■ Given task 1 ■
In the listing, begin at the line that has "Task: Enable the 自动递增 checkbox" and stop after the final line of the listing. Rewrite those lines, changing "checkbox" to "toggle" while leaving everything else unchanged, and omit the pictures from your answer.

■ Reading text ■
Traditional debug and trace solutions typically require the software build process to include debug symbols, which has a significant impact on the software memory footprint and the run-time performance.  The complexity added with multicore applications potentially creates an exponentially more difficult debug situation and environment.  In addition, debug and trace mechanisms are not always available for multicore systems, but when they are, this overhead becomes so intrusive that it affects the synchronization mechanisms required to handle the resource contentions inherent in multicore systems (Figure 1).

Figure 1
Traditional coverage collection focuses on monitoring each line of code, which requires substantial overhead just to facilitate the data logging of the debug traces.

When it comes to cost effectively proving that embedded software meets the requirements of safety-critical standards, the state-of-the-art requires collecting test and structural coverage data by instrumenting the code under test. With increasingly tight development schedules and industry’s drive to reduce the size, weight and power (SWaP) of embedded systems, the memory and run-time overhead of traditional instrumentation and data collection techniques has become a productivity and application performance barrier. Traditional instrumentation and data collection techniques are simply not viable with the multicore systems increasingly used to meet SWaP requirements. However, new instrumentation techniques are now available that help to eliminate these challenges, enabling the cost-effective verification of multi-core systems to safety critical-standards.

■ Given task 2 ■
In the passage on multicore instrumentation, what does the abbreviation SWaP stand for?

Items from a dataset

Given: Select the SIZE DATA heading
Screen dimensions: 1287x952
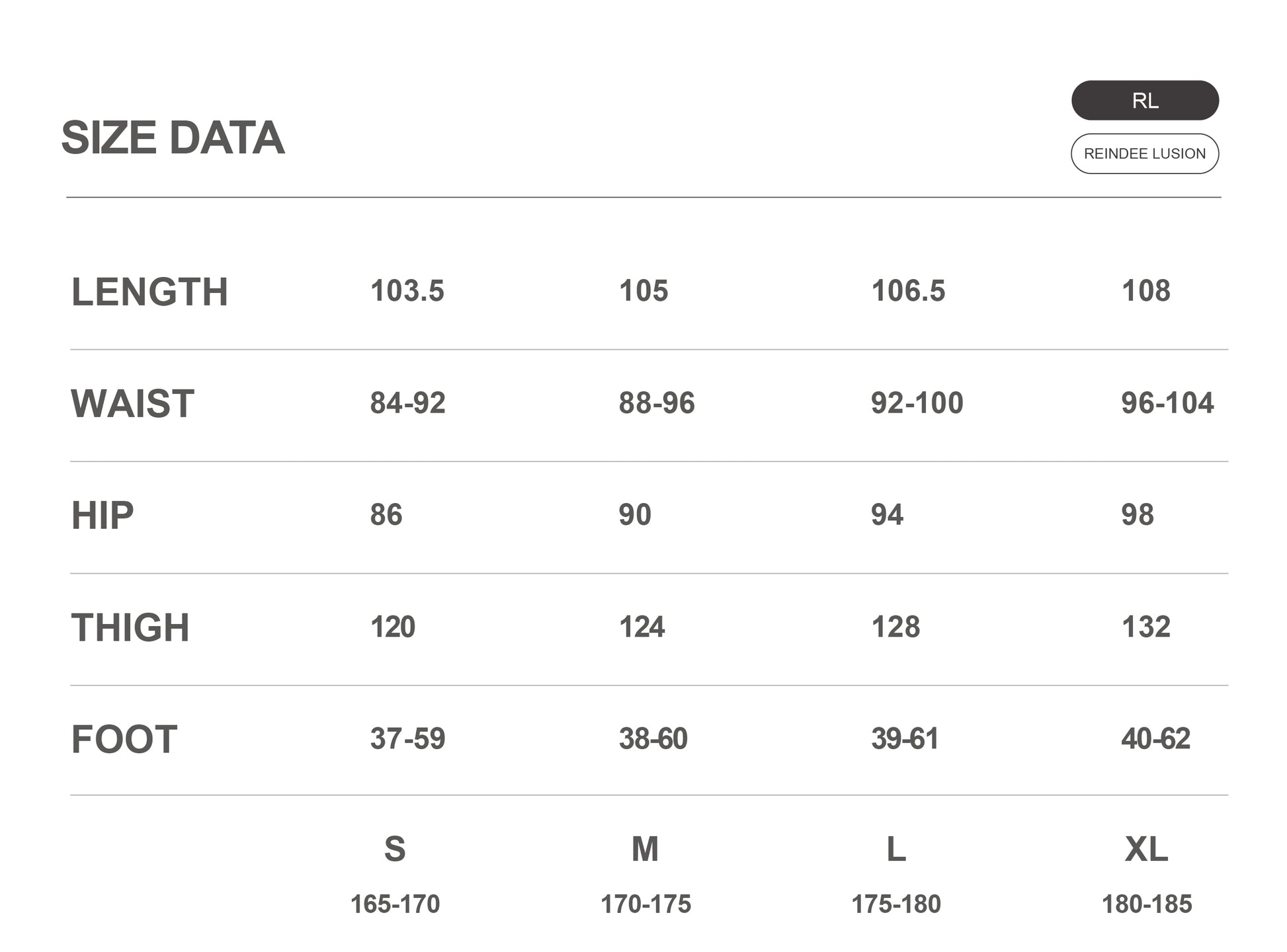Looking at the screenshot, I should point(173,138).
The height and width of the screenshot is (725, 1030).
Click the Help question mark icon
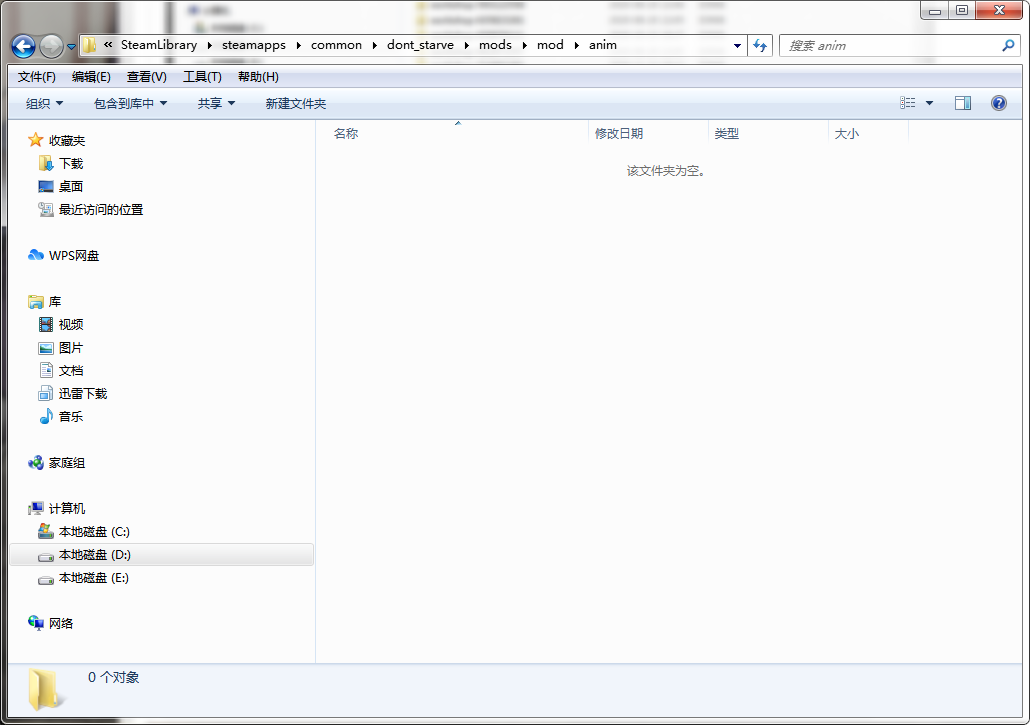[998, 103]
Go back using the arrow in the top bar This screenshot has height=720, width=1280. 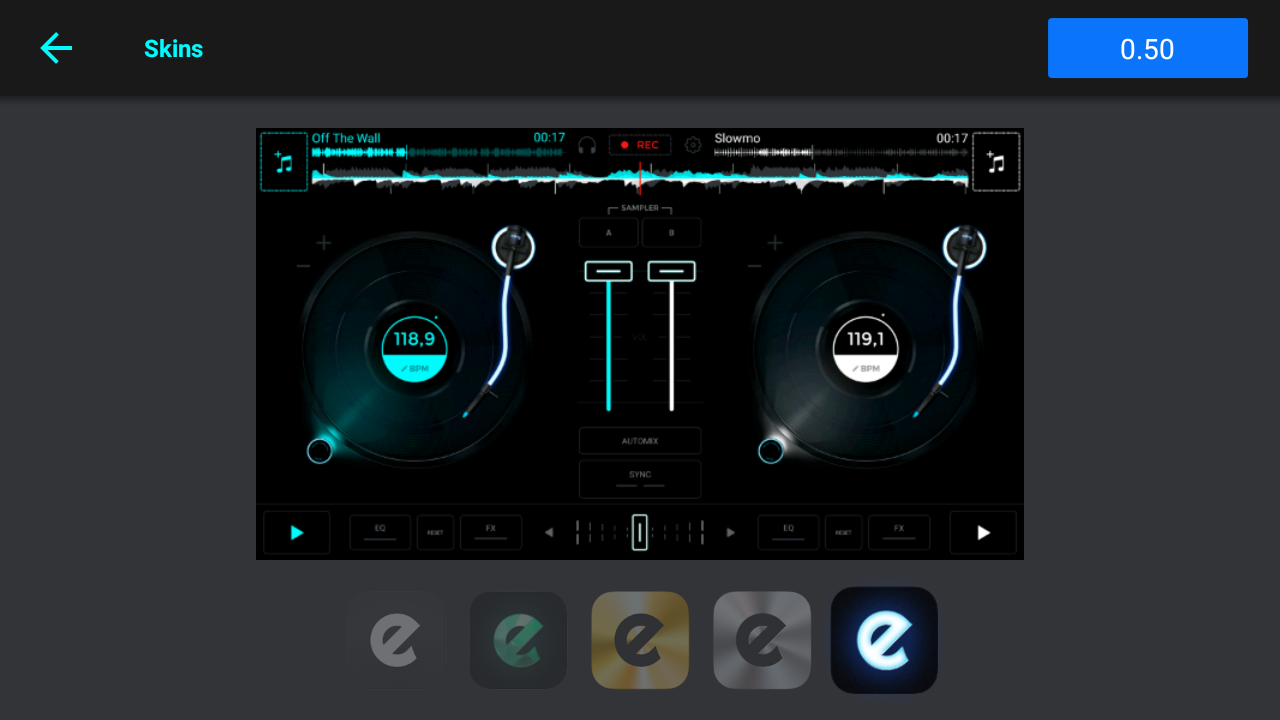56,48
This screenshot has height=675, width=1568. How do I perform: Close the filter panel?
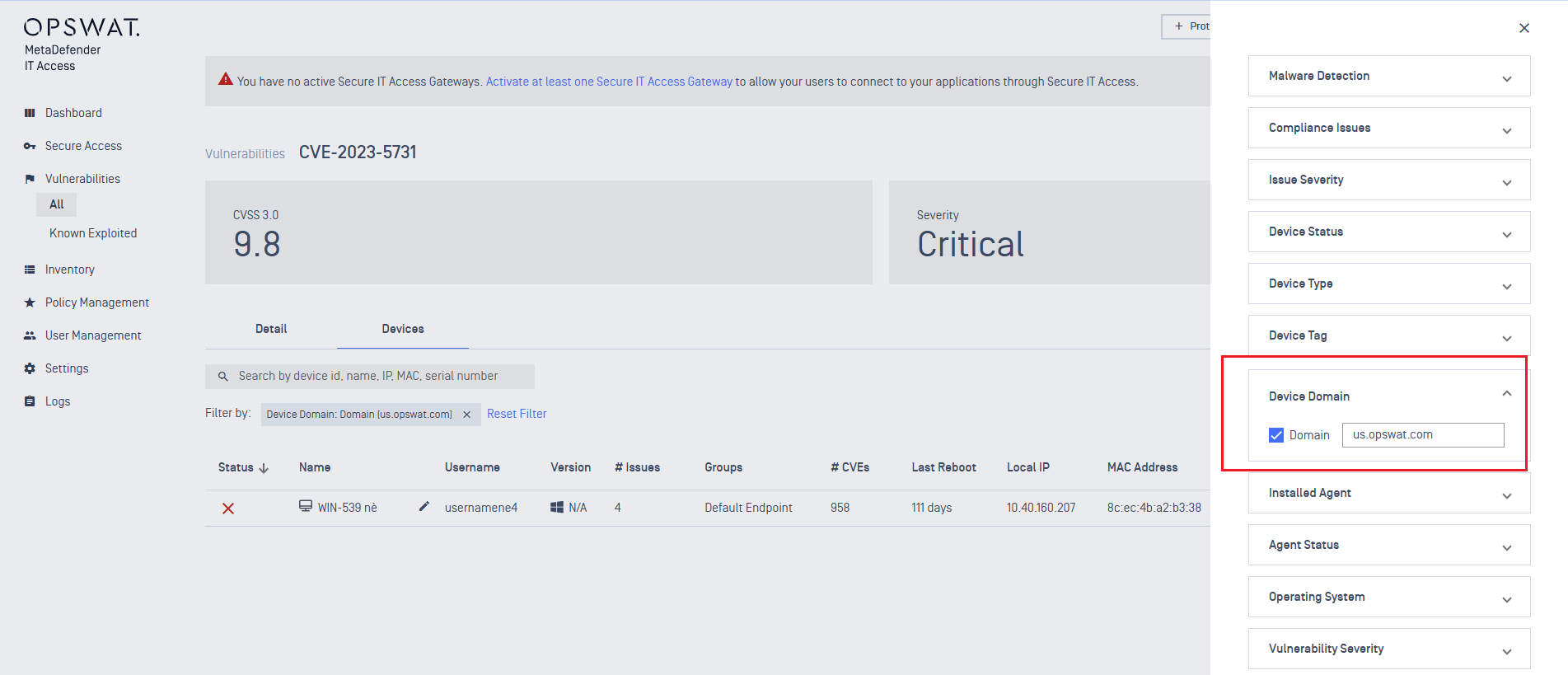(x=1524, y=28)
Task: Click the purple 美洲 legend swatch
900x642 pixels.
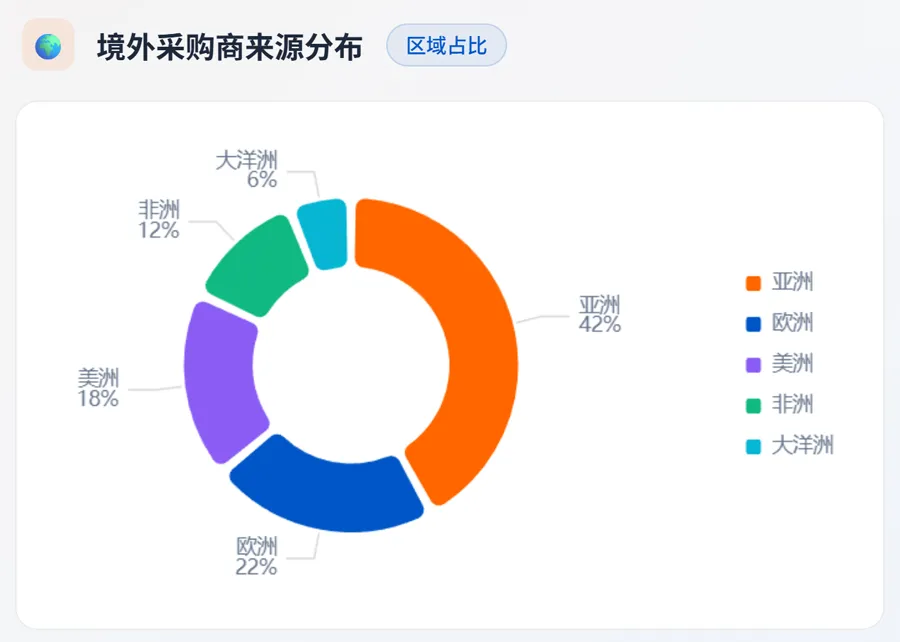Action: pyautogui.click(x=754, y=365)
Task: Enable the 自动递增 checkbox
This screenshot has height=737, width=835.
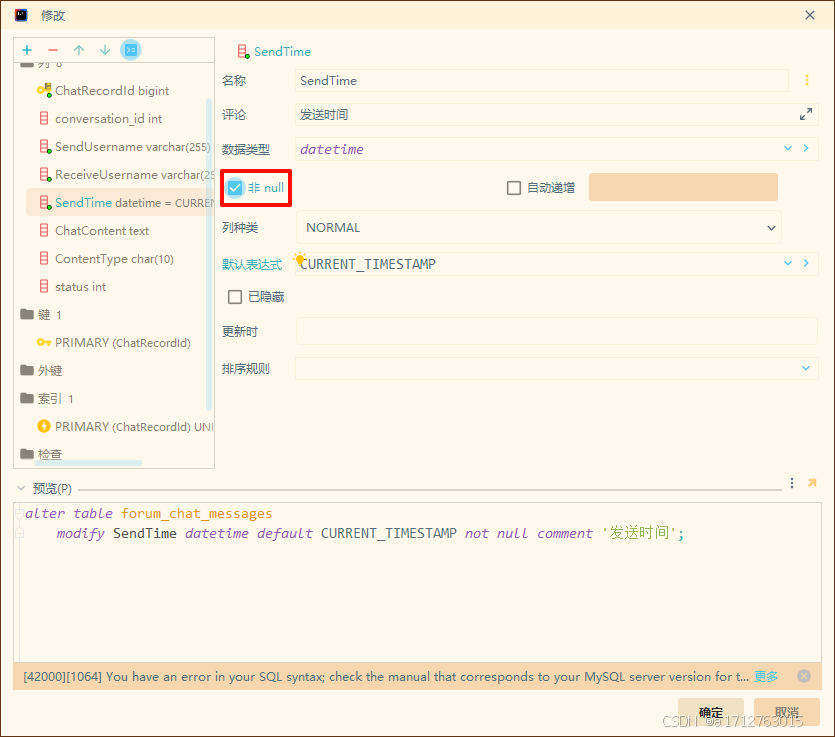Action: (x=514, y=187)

■ Written solution 1 ■
Task: Enable the 自动递增 toggle
This screenshot has height=737, width=835.
Action: (x=514, y=187)

■ Written solution 2 ■
Size, weight and power.